If a vendor distributes spyware, they are correctly pilloried by the community. Yet, for some reason, Valve gets a pass. No one has been able to make the argument that distinguishes Steam from other spyware suites out there. And no, claiming that Valve is trying to develop a new revenue model doesn't cut it, because Gator and BonziBuddy and CometCursor were also trying to develop a new revenue model.
Anti-cheat measures? A reasonable feature, but PunkBuster did the same thing with Quake3 without being a requirement.
If I seem just a bit more strident about this than most, it's because I'm still annoyed at Valve for breaking my copy of HalfLife. I had a perfectly working copy of HalfLife -- in fact, two copies, because I'd bought a second copy bundled with Counter-Strike because I didn't feel like spending hours downloading it -- when one day Valve announces Steam. I said, "No, thank you, Steam's 'features' are not valuable to me, and certainly not worth as much as what I'll lose in personal privacy and system stability. My copy of HalfLife works just fine the way it is." I made an economic decision; I voted with my wallet. That's what everyone here says to do, right?

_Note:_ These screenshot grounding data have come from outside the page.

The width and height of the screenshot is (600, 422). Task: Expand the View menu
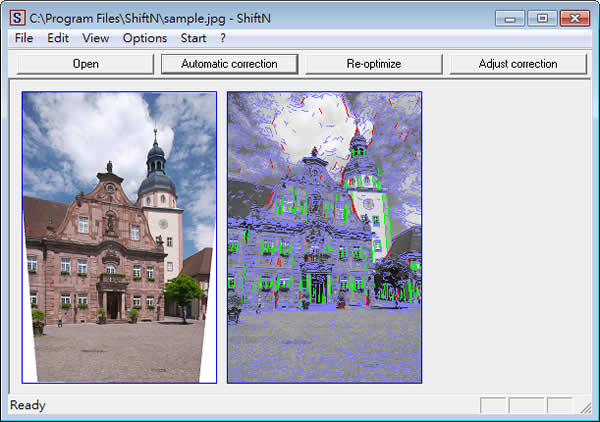click(96, 38)
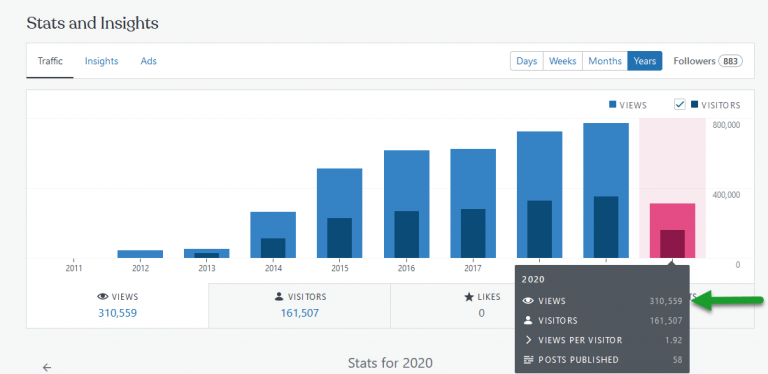Open the Insights tab
The width and height of the screenshot is (768, 374).
[x=101, y=61]
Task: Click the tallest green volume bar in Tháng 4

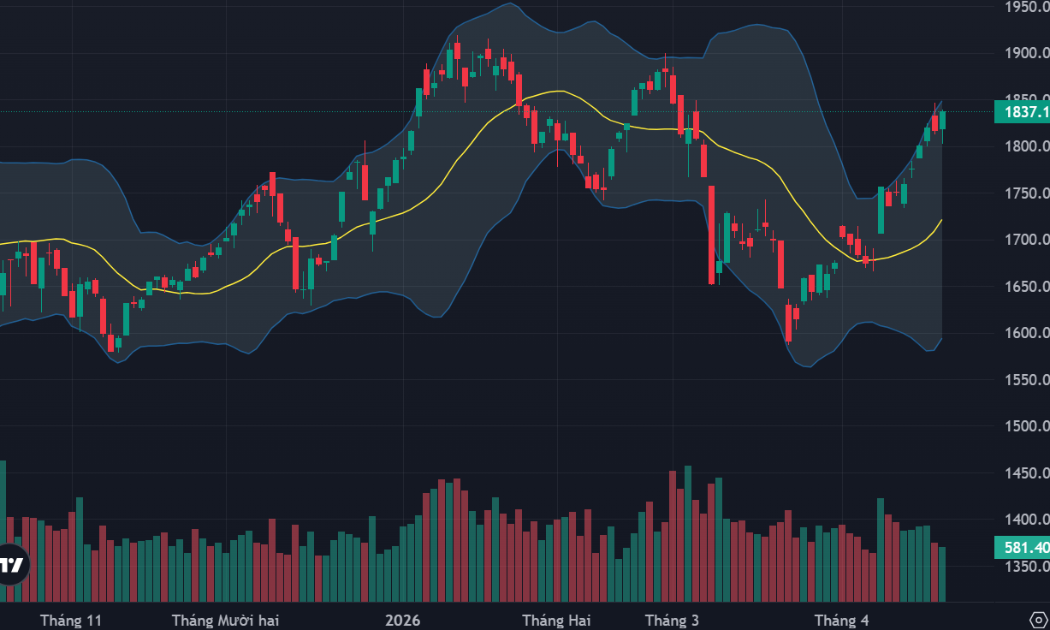Action: 881,550
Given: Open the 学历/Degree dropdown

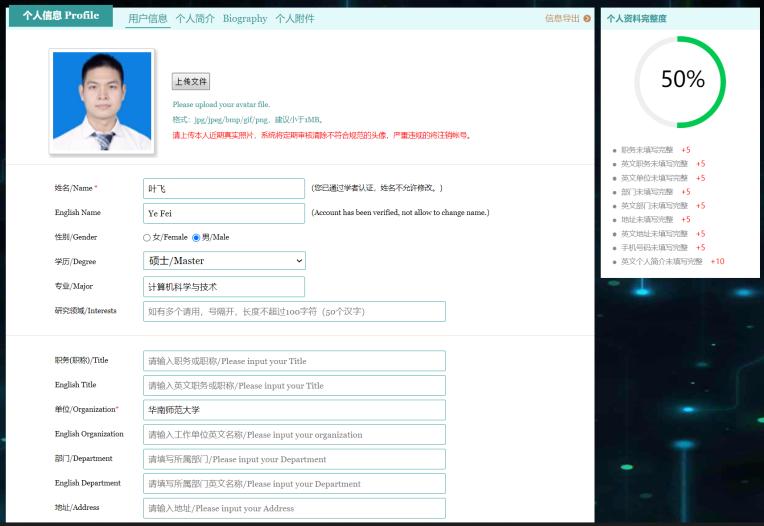Looking at the screenshot, I should point(224,261).
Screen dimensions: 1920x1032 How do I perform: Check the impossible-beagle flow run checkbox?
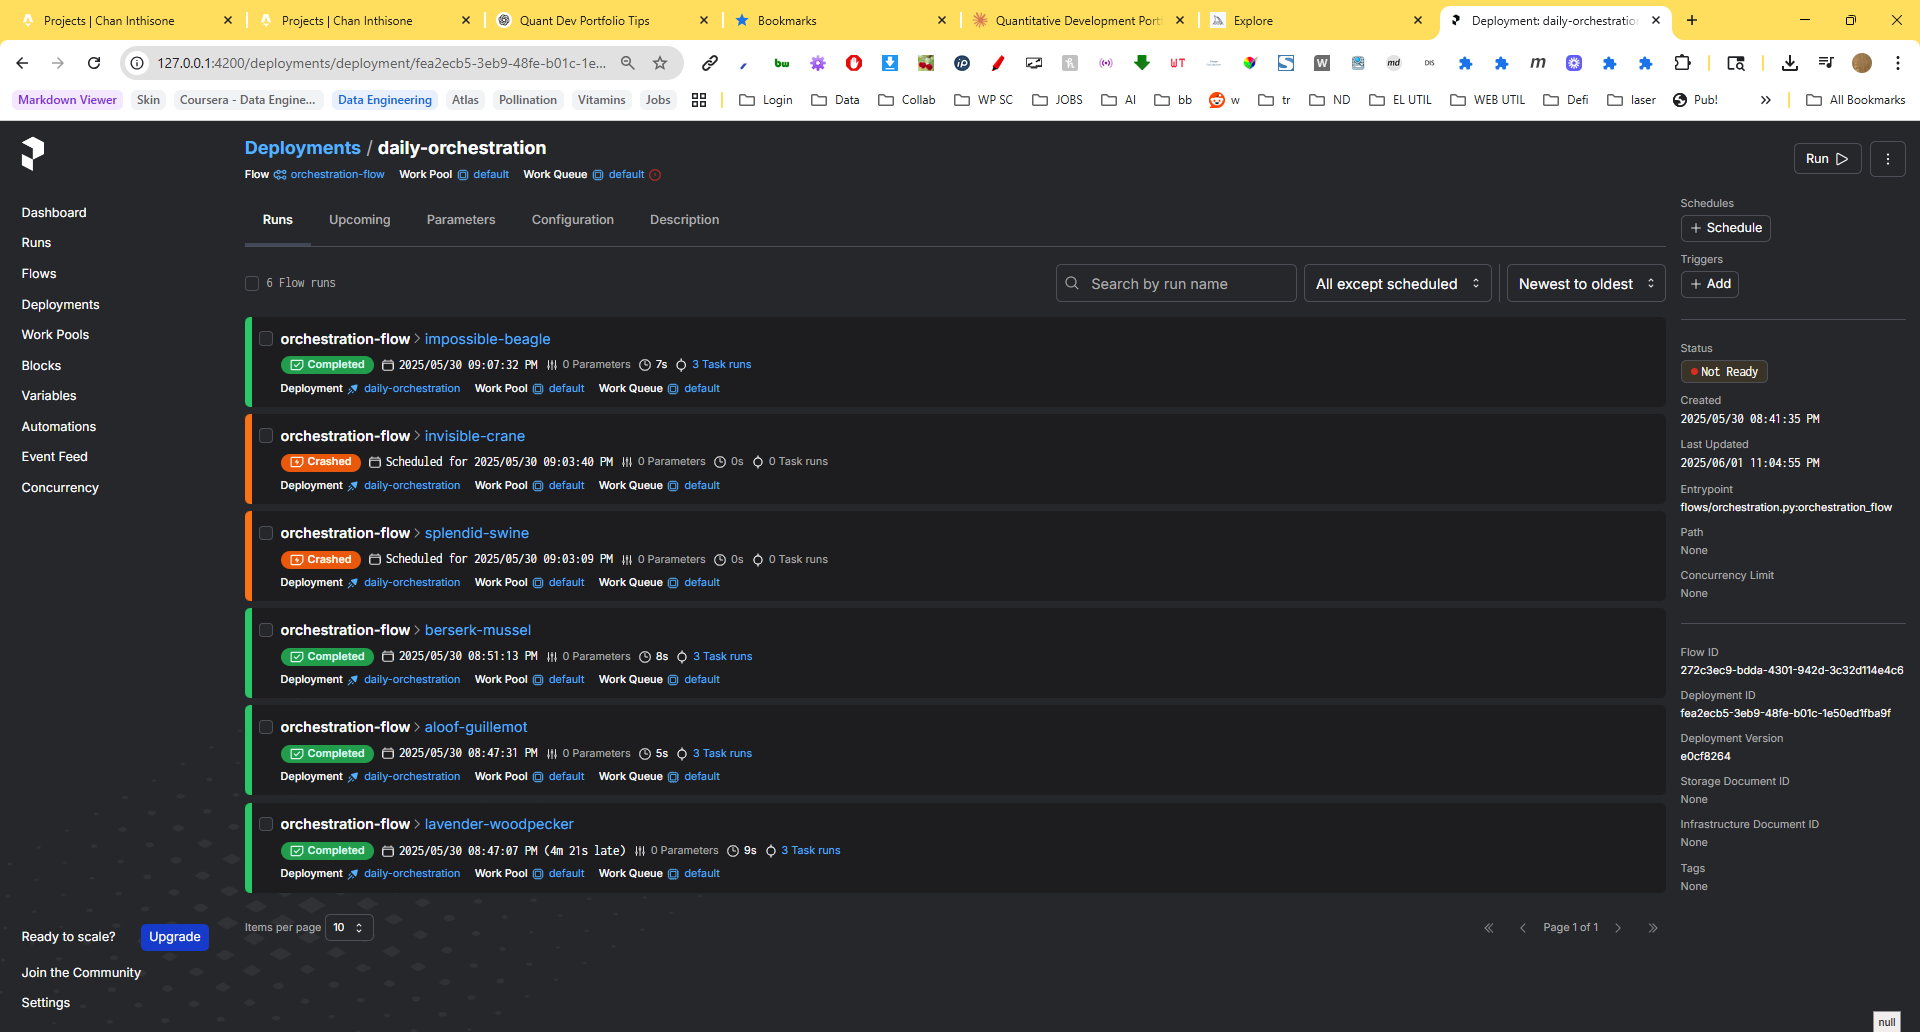coord(266,339)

Well, that wasn't good enough for Valve, who apparently threatened or bought off the GameSpy3D and All-Seeing Eye publishers into refusing to list non-Steam game servers (of which there were plenty), and shutting off the old authentication servers. In other words, they broke my copy of HalfLife to try and force me to install their spyware. I have stuck to my principles, and continue to refuse to install Steam. This means I don't get to play TFC or Counter-Strike any more, despite the fact that there's nothing, technically, wrong with the copies I own. A considerable fraction of the value in the software I bought and paid for has been destroyed.
Valve tried to change the terms of the sale in a big fscking way long after the fact. If they did it once, there's every reason to suspect they'll do it again. Sorry, you don't get to do that, not with my machine and not with my dollars. I feel it's still important to make people aware that the cost to them may well be far greater than simply the dollars they'll part with.
Schwab
P.S: If anyone knows of any master servers listing non-Steam TFC and Counter-Strike servers that will work with the old WON-based versions of HalfLife, I'd appreciate knowing about it.
Editor, A1-AAA AmeriCaptions
If you just turn around and shot the wall, you can travel to the final level immediately. What a rip off.
That's just your average teleportation device. Another example is the normal teleporters that are all over your average Quake/Doom/Unreal map. Basically, you activate it and it moves you.
Portals are much cooler because it's not like you're looking through a portal or a teleporter -- a portal really is just a hole in the wall that happens to lead to another part of the map. You've probably played plenty of games with Portal without realizing it, because it's usually used for occlusion culling for indoor geometry.
It basically means your game geometry is a linked list, only more complex... like hyperlinks...
Nevermind, let me try and translate. Say you have three rooms in an L shape. If you're in the first room, looking into the second, but you can't see the entrance to the third room, then the game can skip drawing the entire third room. It can break the second room down, also -- you could have a portal in the middle of the room, so that half the room can just be ignored if it knows you can't see the portal to that half of the room.
They also have the nifty ability to do crazy stuff like this, because the portal between two rooms is really only a pointer between them, in the literal, programming sense.
So, this implementation may be the most polished user-modifiable portals you've seen, but you've probably seen plenty of very polished portals that you never knew were there. That, and the UT thing you mentioned isn't really portals...
Don't thank God, thank a doctor!
I couldn't load the video referenced in the article, but I found this on Google Video (which I think is the same video). It looks pretty sweet.